-------- Source material

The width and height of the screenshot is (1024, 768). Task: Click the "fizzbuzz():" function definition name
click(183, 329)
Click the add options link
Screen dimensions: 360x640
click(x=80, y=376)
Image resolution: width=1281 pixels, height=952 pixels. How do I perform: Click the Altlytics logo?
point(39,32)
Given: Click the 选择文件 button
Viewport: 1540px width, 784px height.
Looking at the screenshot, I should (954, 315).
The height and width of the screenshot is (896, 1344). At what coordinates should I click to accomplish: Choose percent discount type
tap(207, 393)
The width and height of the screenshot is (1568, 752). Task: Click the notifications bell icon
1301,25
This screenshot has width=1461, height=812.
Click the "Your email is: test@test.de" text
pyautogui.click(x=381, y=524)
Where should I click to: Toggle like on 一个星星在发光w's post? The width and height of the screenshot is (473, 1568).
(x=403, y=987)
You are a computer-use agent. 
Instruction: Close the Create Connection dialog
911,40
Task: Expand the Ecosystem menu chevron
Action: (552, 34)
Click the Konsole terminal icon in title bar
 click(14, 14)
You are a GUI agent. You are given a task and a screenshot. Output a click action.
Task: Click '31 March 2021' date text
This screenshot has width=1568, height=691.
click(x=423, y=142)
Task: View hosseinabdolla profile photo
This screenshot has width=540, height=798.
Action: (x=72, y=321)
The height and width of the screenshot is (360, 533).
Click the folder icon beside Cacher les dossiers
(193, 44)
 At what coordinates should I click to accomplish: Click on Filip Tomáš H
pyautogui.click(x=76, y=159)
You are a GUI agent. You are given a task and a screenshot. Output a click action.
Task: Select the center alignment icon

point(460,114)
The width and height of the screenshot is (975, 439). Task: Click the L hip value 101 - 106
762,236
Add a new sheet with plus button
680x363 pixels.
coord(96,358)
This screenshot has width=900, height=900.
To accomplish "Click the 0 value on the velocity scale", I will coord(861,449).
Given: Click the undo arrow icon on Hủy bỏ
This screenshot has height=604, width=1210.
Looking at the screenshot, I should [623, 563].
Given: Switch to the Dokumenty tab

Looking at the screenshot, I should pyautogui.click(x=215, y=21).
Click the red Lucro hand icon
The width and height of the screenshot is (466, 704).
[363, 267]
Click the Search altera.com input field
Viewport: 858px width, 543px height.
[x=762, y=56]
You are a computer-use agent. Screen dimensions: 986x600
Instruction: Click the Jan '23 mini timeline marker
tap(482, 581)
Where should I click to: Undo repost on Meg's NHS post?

----------------

[Task item] The material is to be given again in full and without variation.

[Reply to the exercise]
The width and height of the screenshot is (1024, 768). Task: Click the "fizzbuzz():" function definition name
click(183, 329)
Click the add options link
Screen dimensions: 360x640
click(x=80, y=376)
Image resolution: width=1281 pixels, height=952 pixels. How do I perform: Click the Altlytics logo?
point(39,32)
Given: Click the 选择文件 button
Viewport: 1540px width, 784px height.
Looking at the screenshot, I should (954, 315).
The height and width of the screenshot is (896, 1344). At what coordinates should I click to accomplish: Choose percent discount type
tap(207, 393)
The width and height of the screenshot is (1568, 752). Task: Click the notifications bell icon
1301,25
This screenshot has width=1461, height=812.
Click the "Your email is: test@test.de" text
pyautogui.click(x=381, y=524)
Where should I click to: Toggle like on 一个星星在发光w's post? The width and height of the screenshot is (473, 1568).
(x=403, y=987)
You are a computer-use agent. 
Instruction: Close the Create Connection dialog
911,40
Task: Expand the Ecosystem menu chevron
Action: (552, 34)
Click the Konsole terminal icon in title bar
 click(14, 14)
You are a GUI agent. You are given a task and a screenshot. Output a click action.
Task: Click '31 March 2021' date text
This screenshot has width=1568, height=691.
click(x=423, y=142)
Task: View hosseinabdolla profile photo
This screenshot has width=540, height=798.
Action: (x=72, y=321)
The height and width of the screenshot is (360, 533).
Click the folder icon beside Cacher les dossiers
(193, 44)
 At what coordinates should I click to accomplish: Click on Filip Tomáš H
pyautogui.click(x=76, y=159)
You are a GUI agent. You are given a task and a screenshot. Output a click action.
Task: Select the center alignment icon

point(460,114)
The width and height of the screenshot is (975, 439). Task: Click the L hip value 101 - 106
762,236
Add a new sheet with plus button
680x363 pixels.
coord(96,358)
This screenshot has width=900, height=900.
To accomplish "Click the 0 value on the velocity scale", I will coord(861,449).
Given: Click the undo arrow icon on Hủy bỏ
This screenshot has height=604, width=1210.
Looking at the screenshot, I should [623, 563].
Given: Switch to the Dokumenty tab

Looking at the screenshot, I should pyautogui.click(x=215, y=21).
Click the red Lucro hand icon
The width and height of the screenshot is (466, 704).
[363, 267]
Click the Search altera.com input field
Viewport: 858px width, 543px height.
[x=762, y=56]
You are a computer-use agent. Screen dimensions: 986x600
Instruction: Click the Jan '23 mini timeline marker
tap(482, 581)
Where should I click to: Undo repost on Meg's NHS post?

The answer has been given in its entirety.